* RECORD EXTRACTS
Content starts

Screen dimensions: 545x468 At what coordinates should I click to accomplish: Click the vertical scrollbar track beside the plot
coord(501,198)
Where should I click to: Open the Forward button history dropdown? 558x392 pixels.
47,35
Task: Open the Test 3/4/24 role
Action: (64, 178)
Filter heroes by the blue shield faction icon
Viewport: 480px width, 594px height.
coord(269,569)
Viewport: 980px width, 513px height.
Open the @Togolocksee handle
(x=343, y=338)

Content ends
Content starts

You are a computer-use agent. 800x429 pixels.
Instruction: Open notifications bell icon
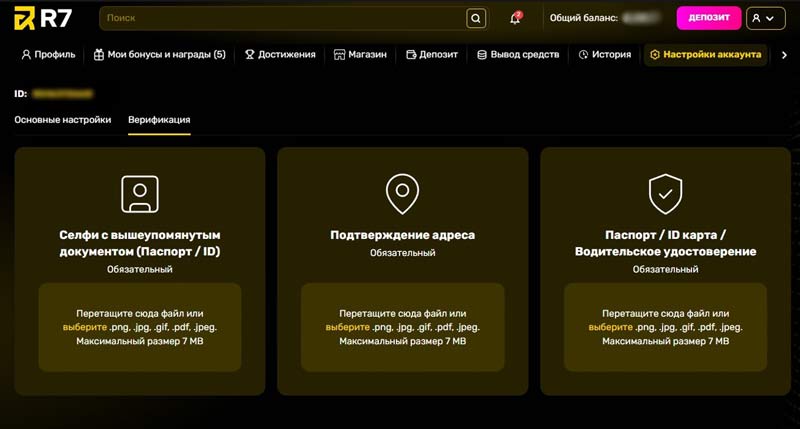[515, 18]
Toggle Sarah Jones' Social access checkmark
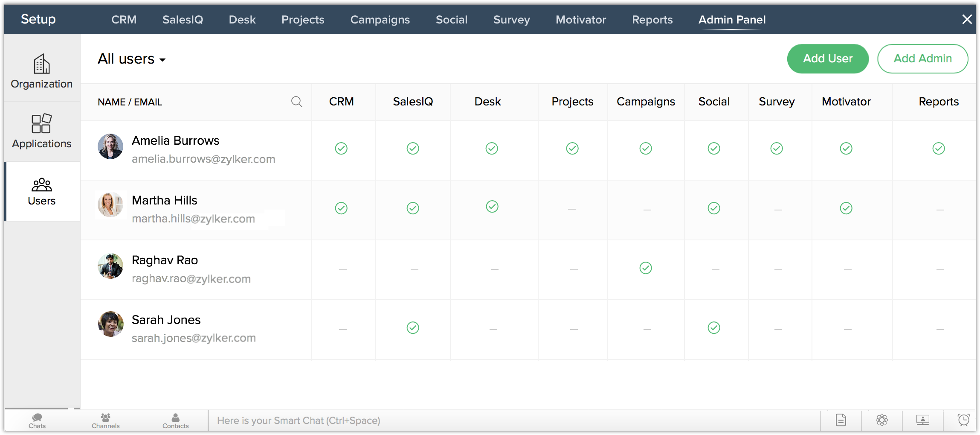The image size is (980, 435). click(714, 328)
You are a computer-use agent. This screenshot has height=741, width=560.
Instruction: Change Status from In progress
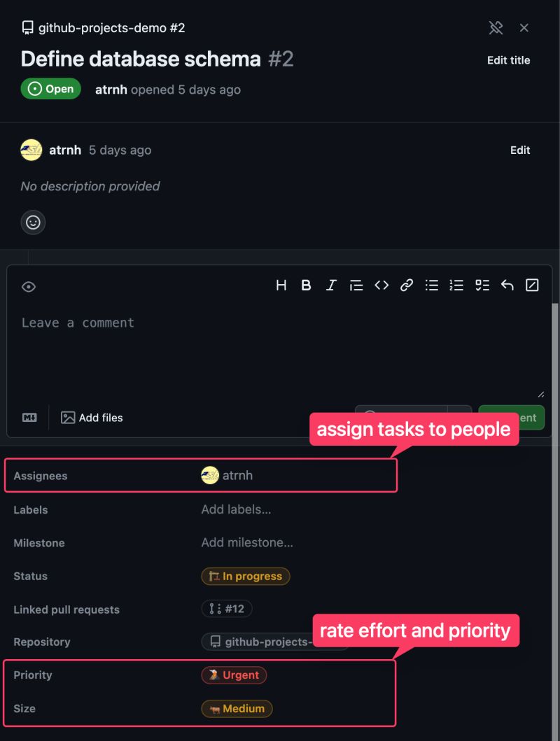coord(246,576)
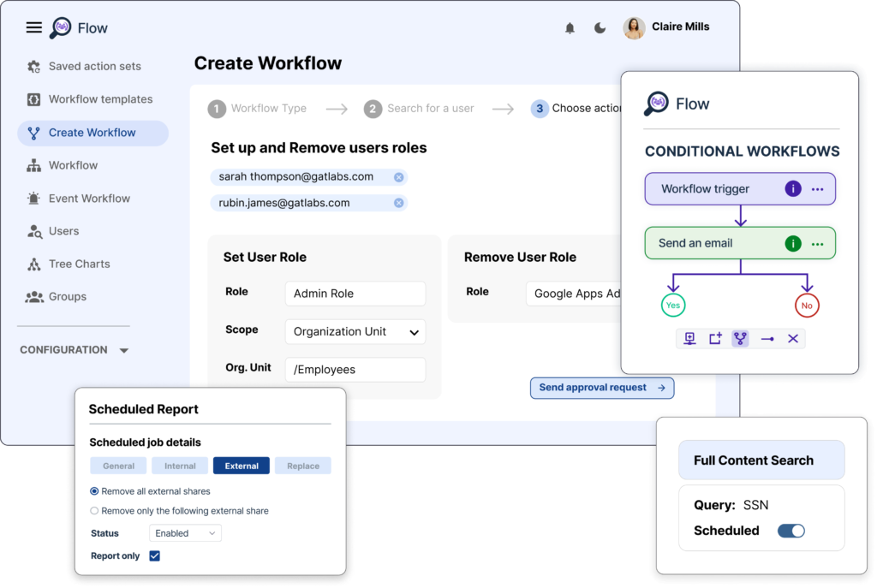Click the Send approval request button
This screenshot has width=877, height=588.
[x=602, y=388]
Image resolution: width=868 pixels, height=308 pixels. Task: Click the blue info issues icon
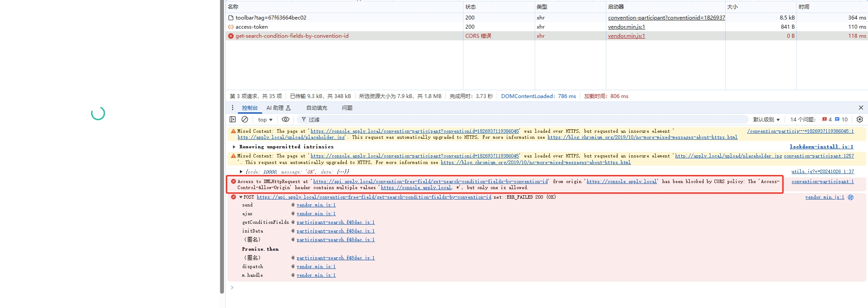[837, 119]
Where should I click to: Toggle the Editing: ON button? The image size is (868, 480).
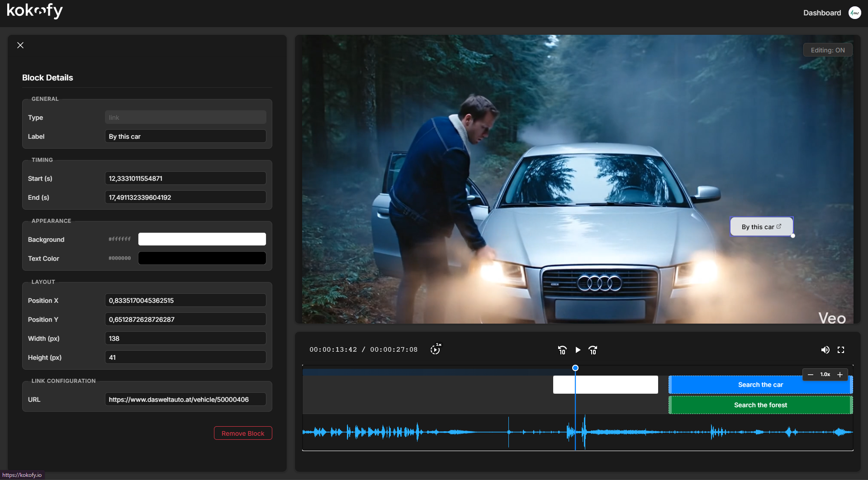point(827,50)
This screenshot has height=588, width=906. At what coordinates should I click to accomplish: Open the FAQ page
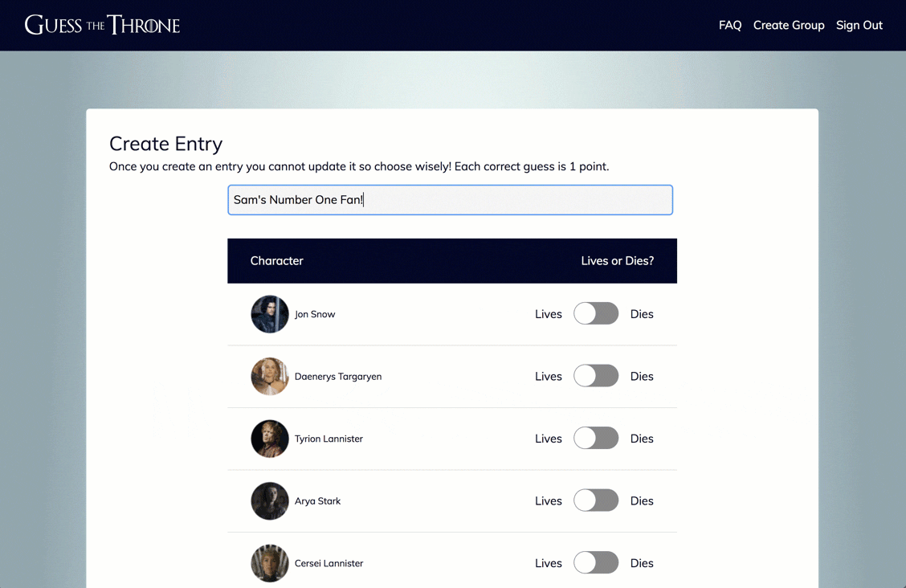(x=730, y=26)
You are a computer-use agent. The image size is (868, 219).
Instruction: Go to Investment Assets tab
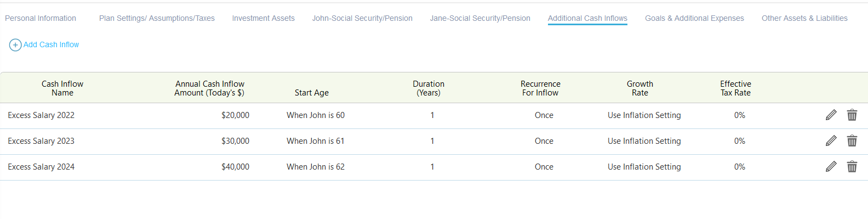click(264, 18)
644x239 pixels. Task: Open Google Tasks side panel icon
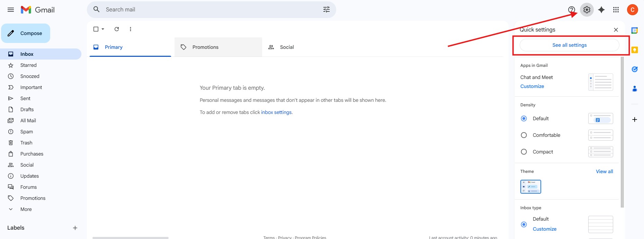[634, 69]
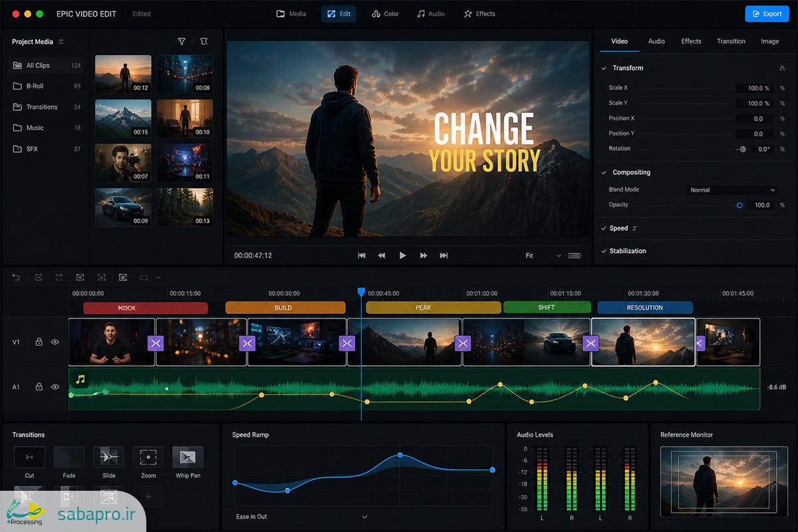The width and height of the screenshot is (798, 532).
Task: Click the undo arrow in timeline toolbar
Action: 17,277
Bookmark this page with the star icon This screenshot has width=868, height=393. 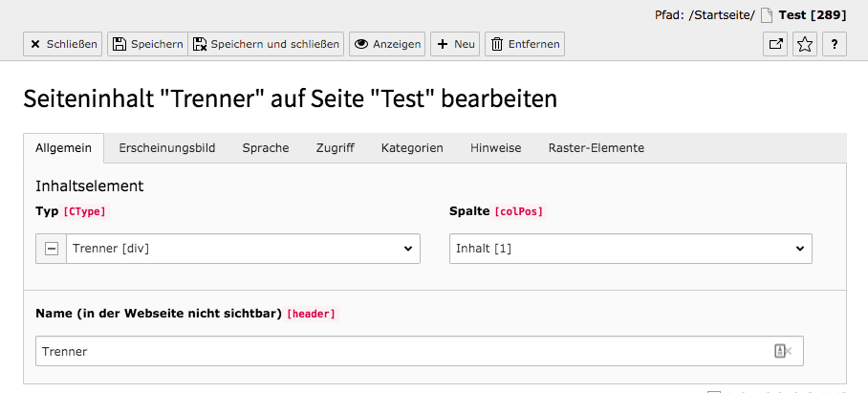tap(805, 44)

Content ends

* TASK DETAILS
Search the entries for the word "agent", then copy every line in which it is found.

* PROBLEM SOLUTION
You are a computer-use agent. 800x429 pixels.
You are a computer-use agent. This screenshot has height=741, width=560.
You are a computer-use agent. The image size is (868, 219).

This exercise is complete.